▶ **Problem**
Your copy should start at the line with "Task: Open the" and end at the line with "Image resolution: width=552" in the data below. Transcribe only those lines, exactly, pictures excluded.

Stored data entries
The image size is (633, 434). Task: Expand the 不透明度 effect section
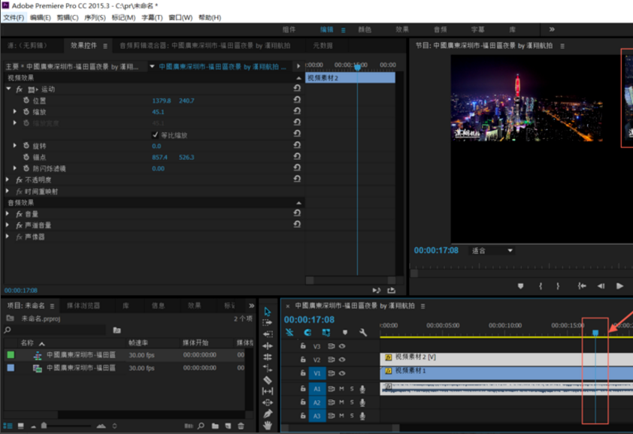(9, 180)
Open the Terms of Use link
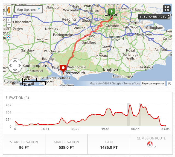The height and width of the screenshot is (157, 175). click(x=132, y=84)
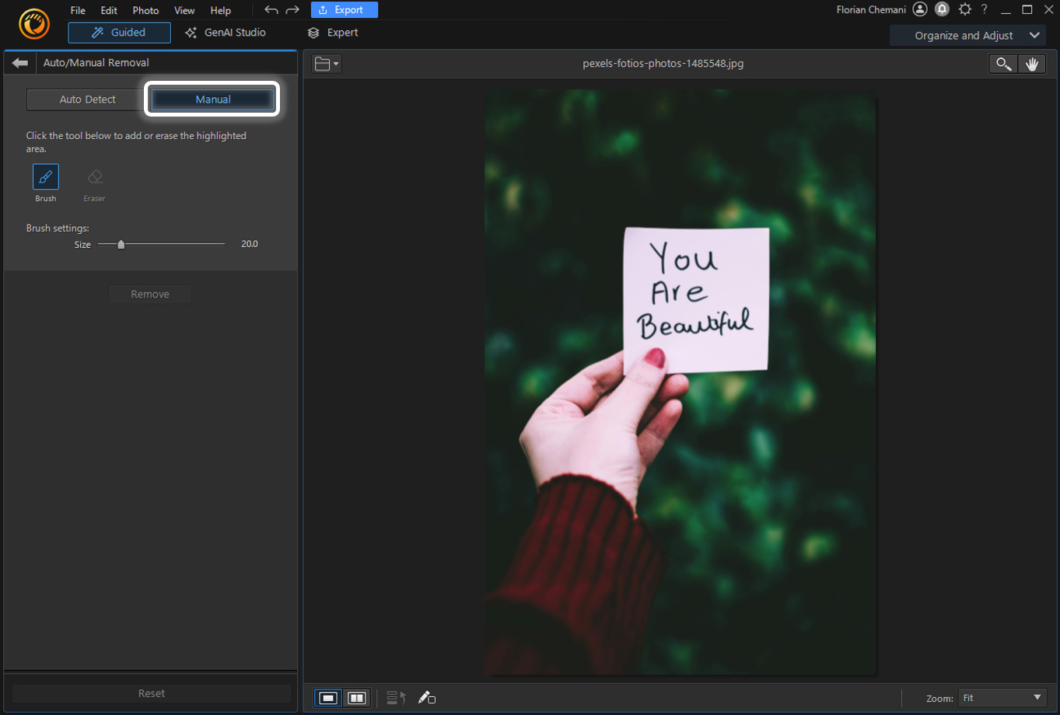Click the back arrow to exit Auto/Manual Removal
The image size is (1060, 715).
tap(19, 63)
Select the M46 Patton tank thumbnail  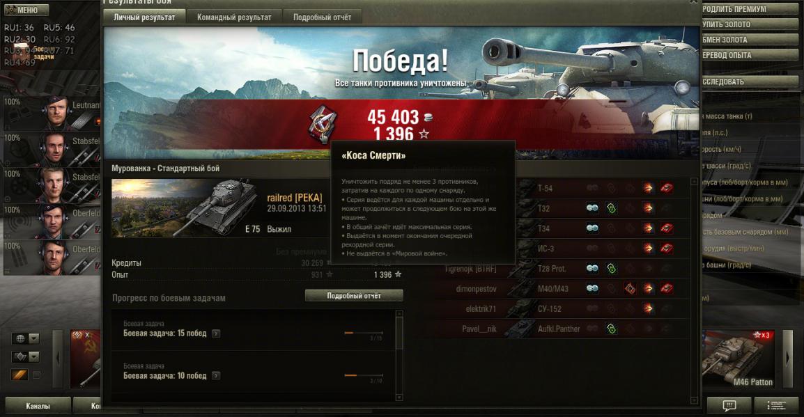739,359
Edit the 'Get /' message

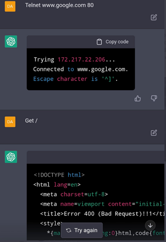(x=154, y=133)
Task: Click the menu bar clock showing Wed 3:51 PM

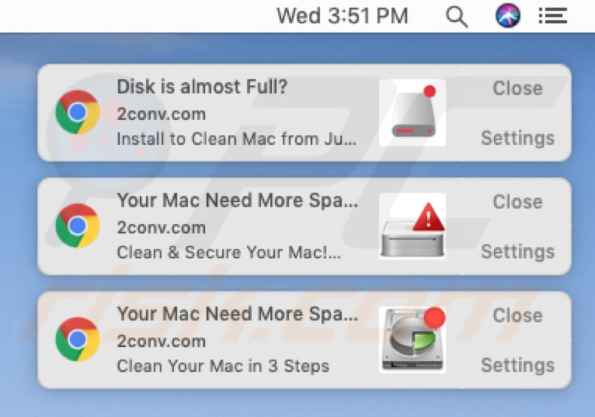Action: pyautogui.click(x=342, y=16)
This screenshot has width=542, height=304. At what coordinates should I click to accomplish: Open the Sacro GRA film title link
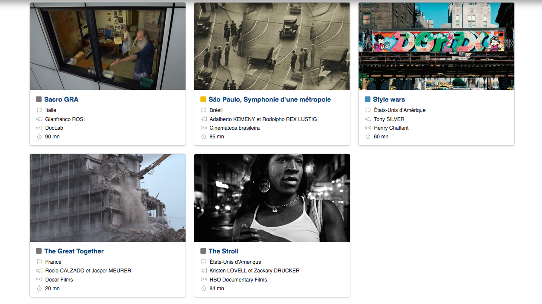[x=61, y=99]
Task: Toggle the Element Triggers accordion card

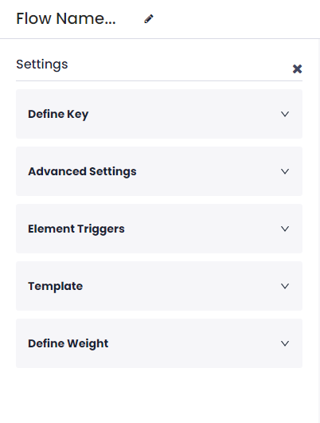Action: point(159,229)
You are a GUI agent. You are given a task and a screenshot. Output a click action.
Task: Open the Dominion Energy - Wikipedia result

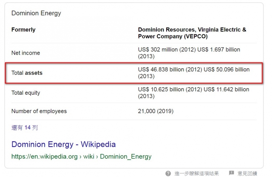click(63, 144)
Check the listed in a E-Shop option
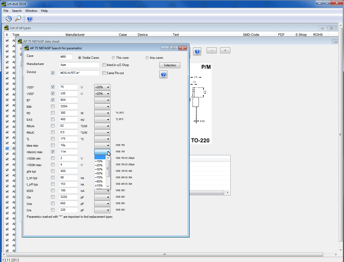The image size is (344, 262). tap(104, 65)
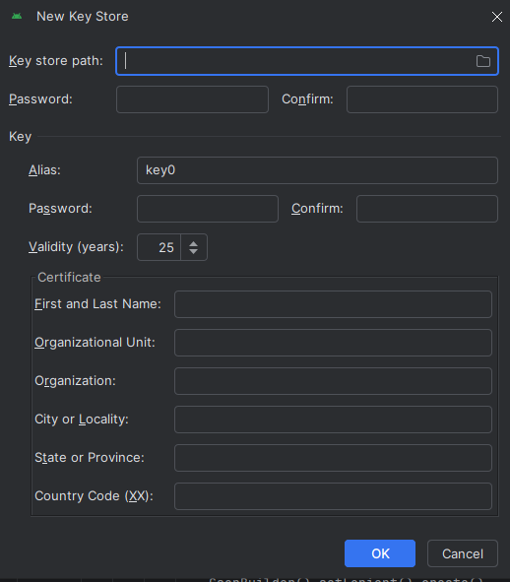This screenshot has width=510, height=582.
Task: Select the key Confirm field under Alias
Action: coord(427,209)
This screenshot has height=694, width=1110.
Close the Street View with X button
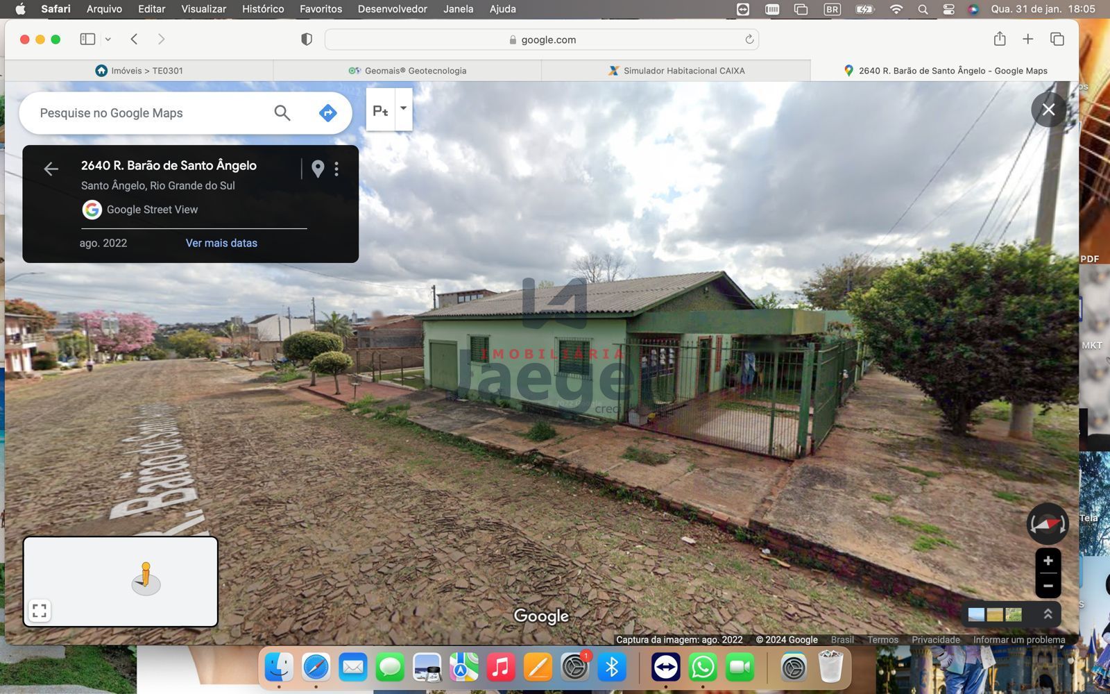[1048, 110]
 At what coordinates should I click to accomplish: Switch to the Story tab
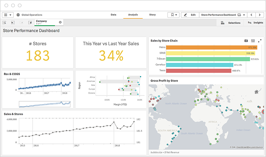pos(152,15)
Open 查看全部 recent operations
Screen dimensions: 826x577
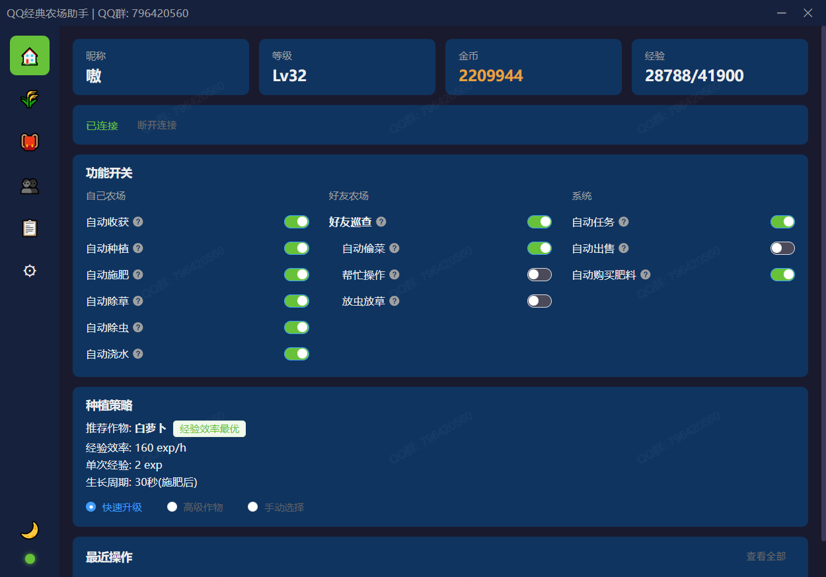coord(765,557)
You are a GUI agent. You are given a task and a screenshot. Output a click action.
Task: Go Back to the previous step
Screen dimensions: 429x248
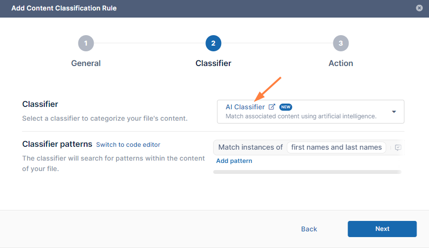pyautogui.click(x=309, y=229)
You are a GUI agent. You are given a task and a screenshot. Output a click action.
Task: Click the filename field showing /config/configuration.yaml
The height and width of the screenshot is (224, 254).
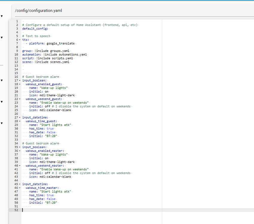coord(38,10)
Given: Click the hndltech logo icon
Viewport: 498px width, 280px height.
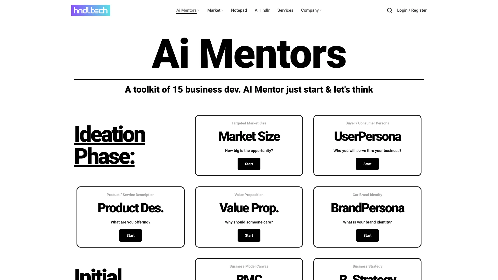Looking at the screenshot, I should (91, 10).
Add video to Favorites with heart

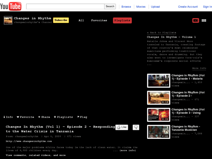pos(25,117)
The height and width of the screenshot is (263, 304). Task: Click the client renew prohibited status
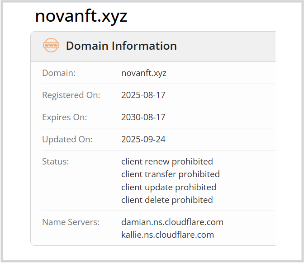coord(167,161)
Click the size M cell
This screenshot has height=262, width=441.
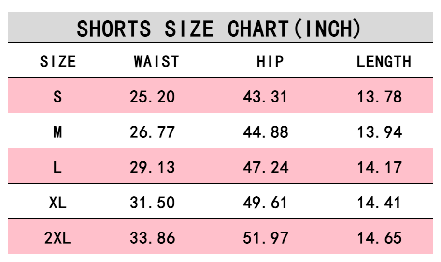pos(57,132)
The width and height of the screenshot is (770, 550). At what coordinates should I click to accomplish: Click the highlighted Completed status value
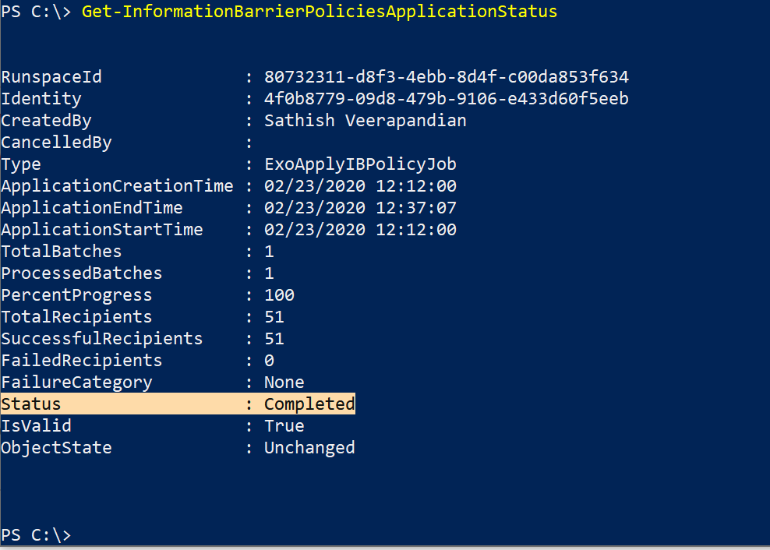pos(309,404)
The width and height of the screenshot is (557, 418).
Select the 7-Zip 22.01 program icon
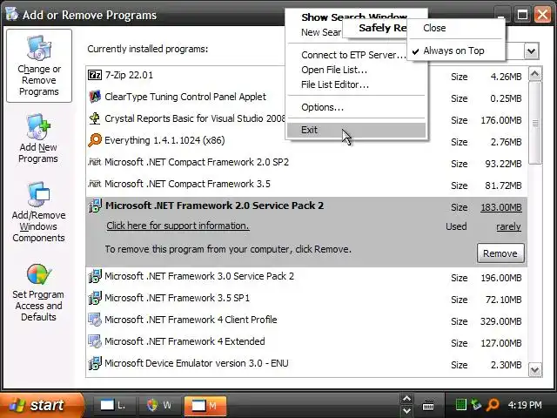tap(95, 75)
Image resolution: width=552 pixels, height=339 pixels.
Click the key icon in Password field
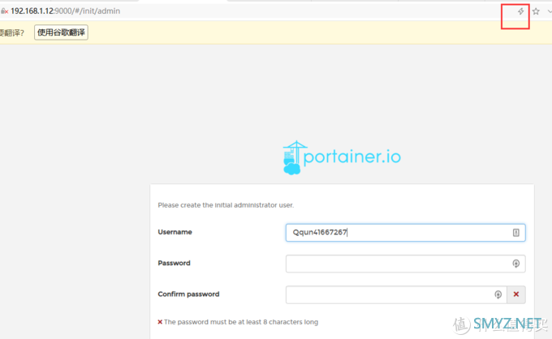click(x=515, y=264)
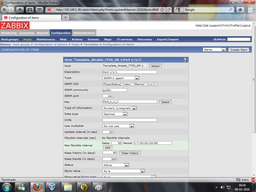Click the Create Item button
The width and height of the screenshot is (256, 192).
(239, 50)
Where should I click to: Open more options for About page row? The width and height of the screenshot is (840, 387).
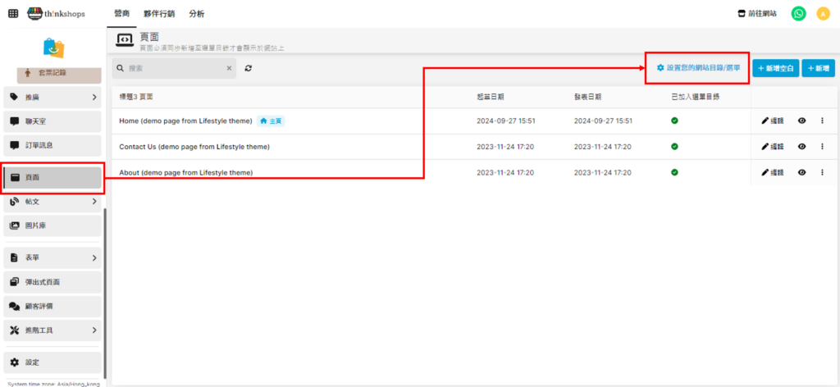822,172
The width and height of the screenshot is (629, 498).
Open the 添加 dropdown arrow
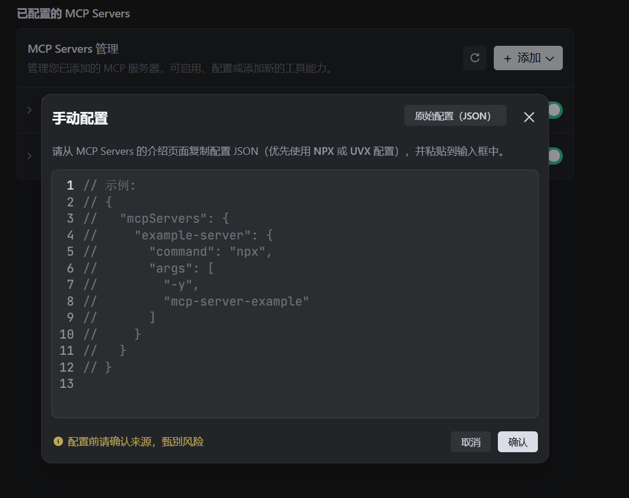pos(550,59)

▶ **Task answer**
Task: Open the Dominion Energy - Wikipedia result

click(63, 144)
Check the listed in a E-Shop option
The image size is (344, 262). tap(104, 65)
This screenshot has width=510, height=582.
Task: Select the key Confirm field under Alias
Action: coord(427,209)
This screenshot has height=694, width=1110.
Close the Street View with X button
[1048, 110]
 At what coordinates should I click to accomplish: Switch to the Story tab
pos(152,15)
Open 查看全部 recent operations
Screen dimensions: 826x577
coord(765,557)
You are a GUI agent. You are given a task and a screenshot. Output a click action.
Task: Go Back to the previous step
Screen dimensions: 429x248
pyautogui.click(x=309, y=229)
You are a GUI agent. You are given a task and a screenshot. Output a click action.
Task: Click the filename field showing /config/configuration.yaml
The height and width of the screenshot is (224, 254).
coord(38,10)
Given: Click the hndltech logo icon
Viewport: 498px width, 280px height.
Looking at the screenshot, I should (91, 10).
Add video to Favorites with heart

pos(25,117)
The height and width of the screenshot is (263, 304). Task: Click the client renew prohibited status
coord(167,161)
Click the size M cell
This screenshot has height=262, width=441.
pos(57,132)
The width and height of the screenshot is (770, 550). At what coordinates should I click to accomplish: Click the highlighted Completed status value
pos(309,404)
The width and height of the screenshot is (557, 418).
Select the 7-Zip 22.01 program icon
tap(95, 75)
Image resolution: width=552 pixels, height=339 pixels.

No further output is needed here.